[Source records]
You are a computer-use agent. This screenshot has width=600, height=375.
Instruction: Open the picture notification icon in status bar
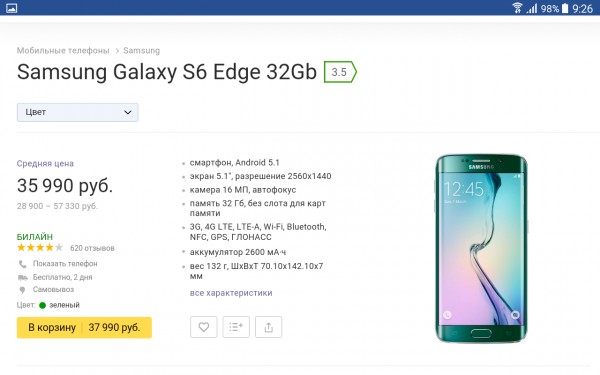tap(11, 8)
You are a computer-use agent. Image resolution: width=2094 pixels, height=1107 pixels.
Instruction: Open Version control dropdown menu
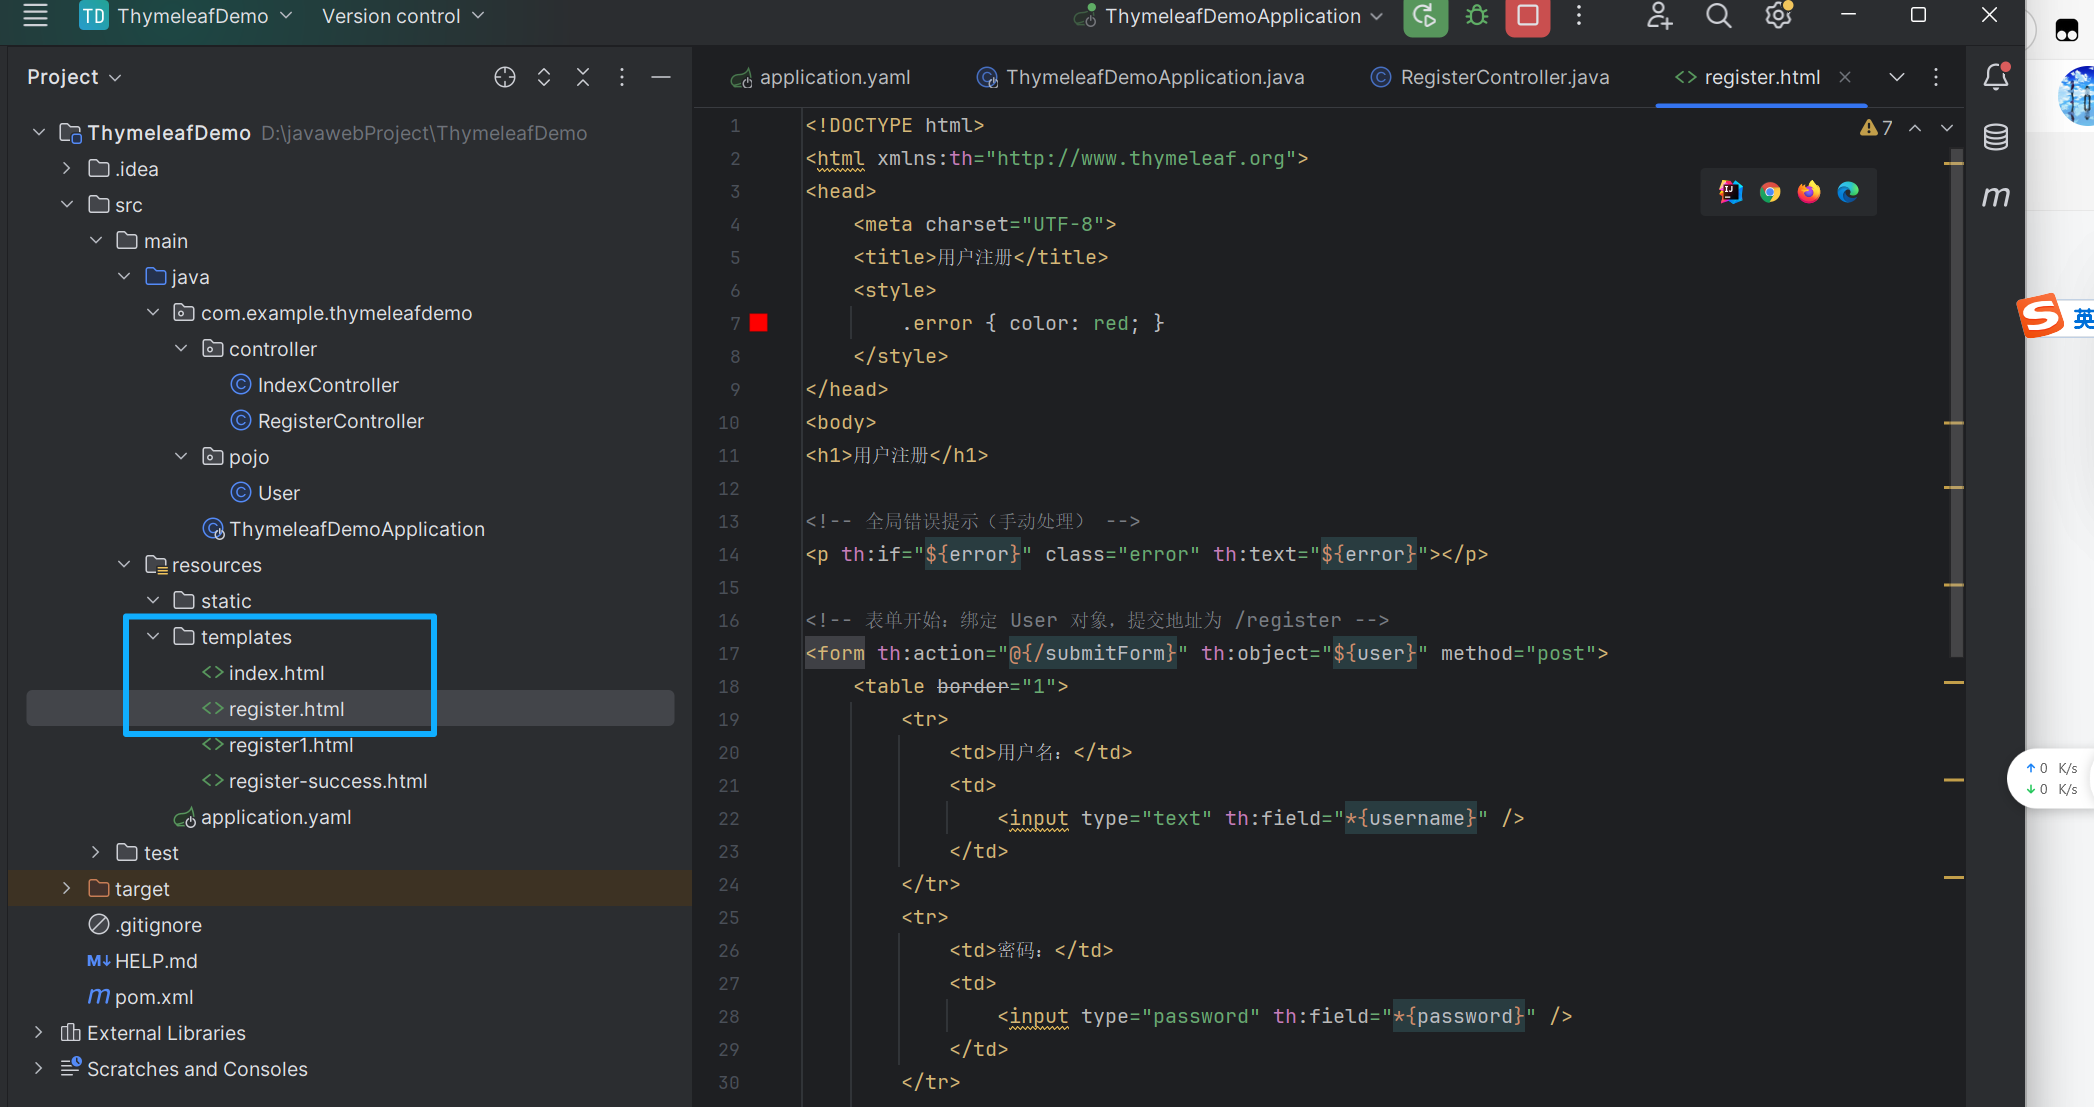pos(402,16)
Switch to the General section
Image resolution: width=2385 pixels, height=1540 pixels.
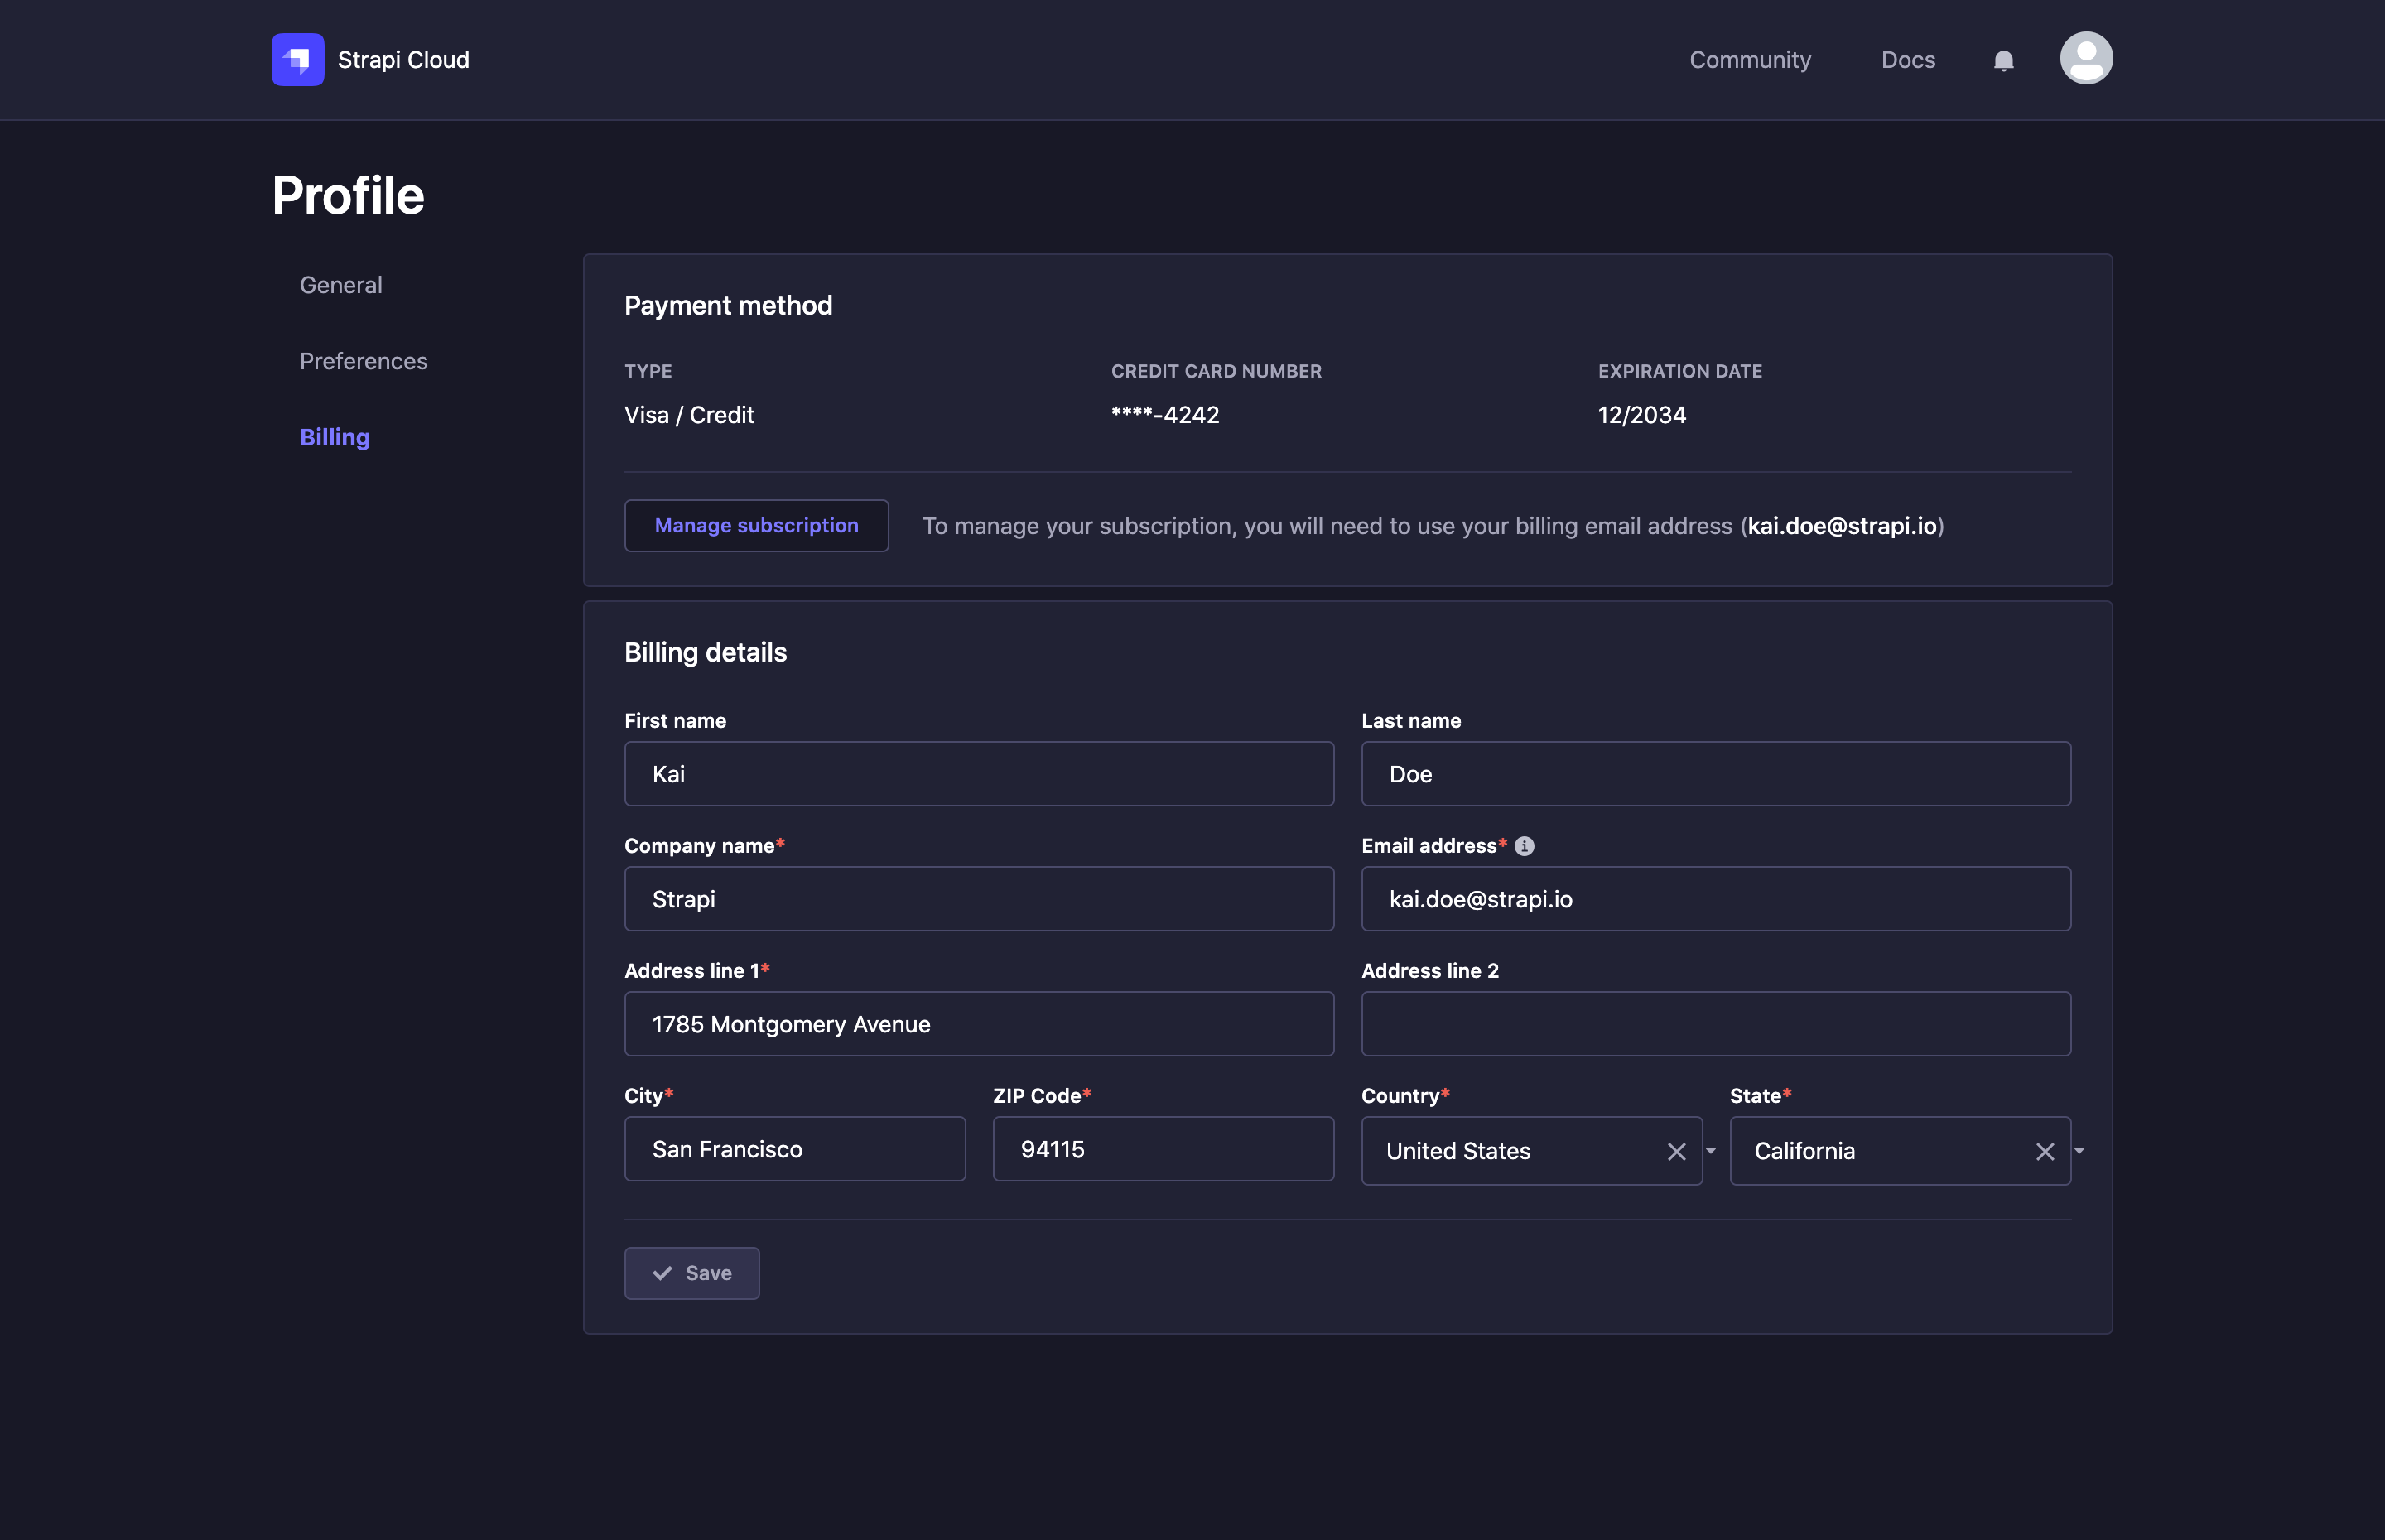[340, 285]
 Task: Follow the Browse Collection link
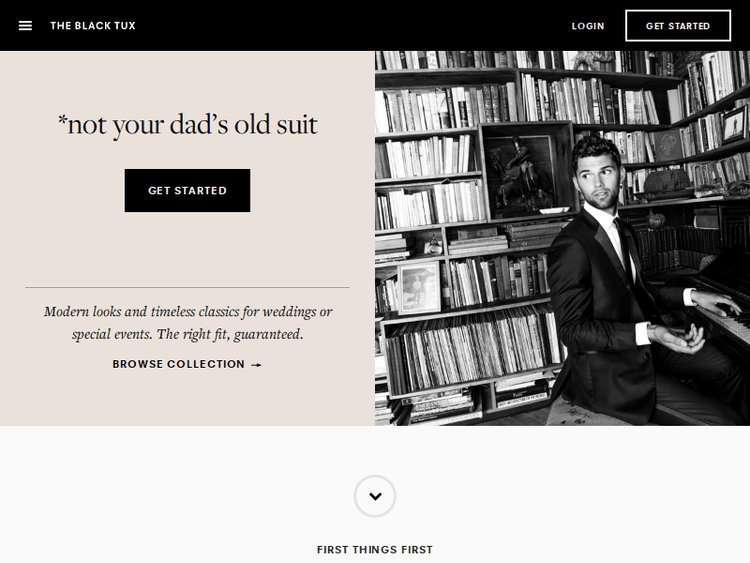tap(179, 365)
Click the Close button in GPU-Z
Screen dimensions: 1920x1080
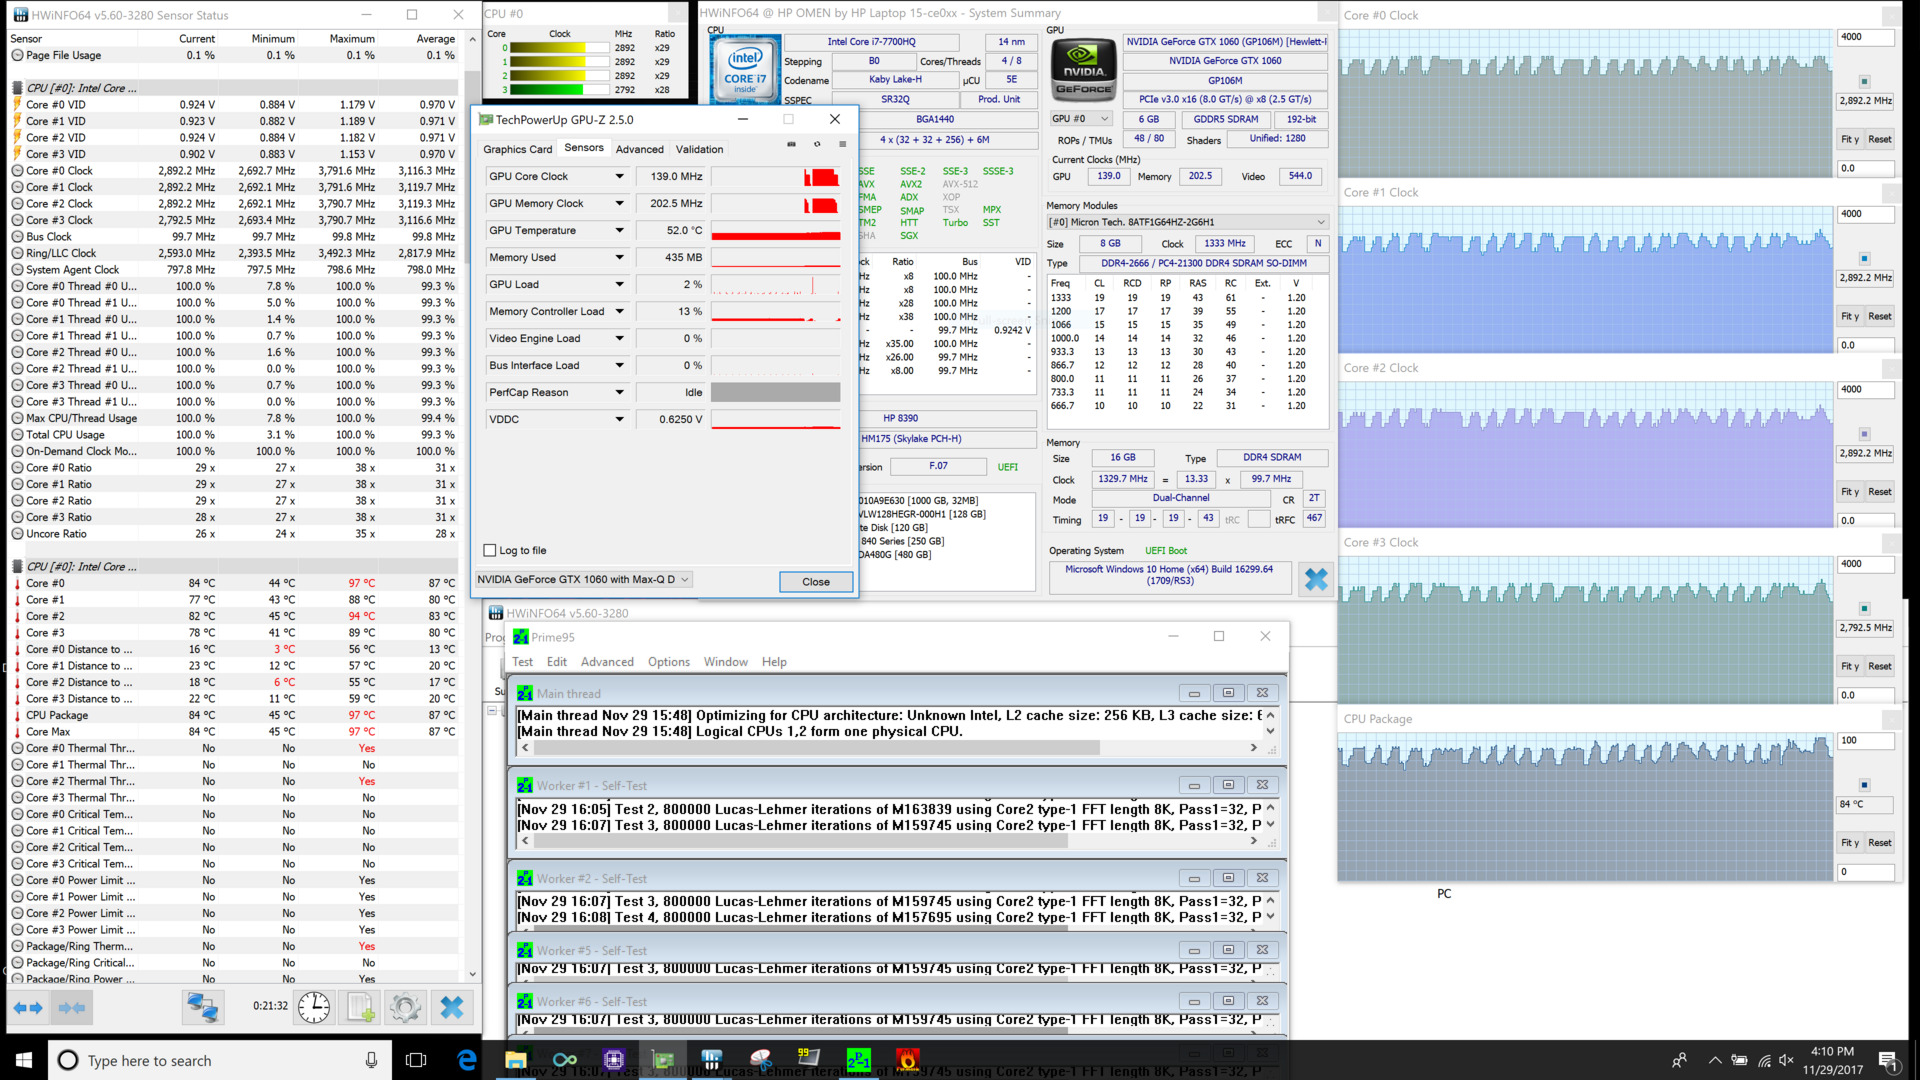[x=815, y=582]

What the exercise asks:
Change "computer-use agent" to "screen navigation assistant" everywhere in the items above and write them out again with nothing else altered. Leave out the pictures.

Full answer:
You are a screen navigation assistant. This screenshot has width=600, height=375.
Instruction: Open the picture notification icon in status bar
tap(11, 8)
You are a screen navigation assistant. Image resolution: width=2094 pixels, height=1107 pixels.
Instruction: Open Version control dropdown menu
pos(402,16)
Switch to the General section
Image resolution: width=2385 pixels, height=1540 pixels.
[340, 285]
 Task: Follow the Browse Collection link
tap(179, 365)
Click the Close button in GPU-Z
Screen dimensions: 1920x1080
[x=815, y=582]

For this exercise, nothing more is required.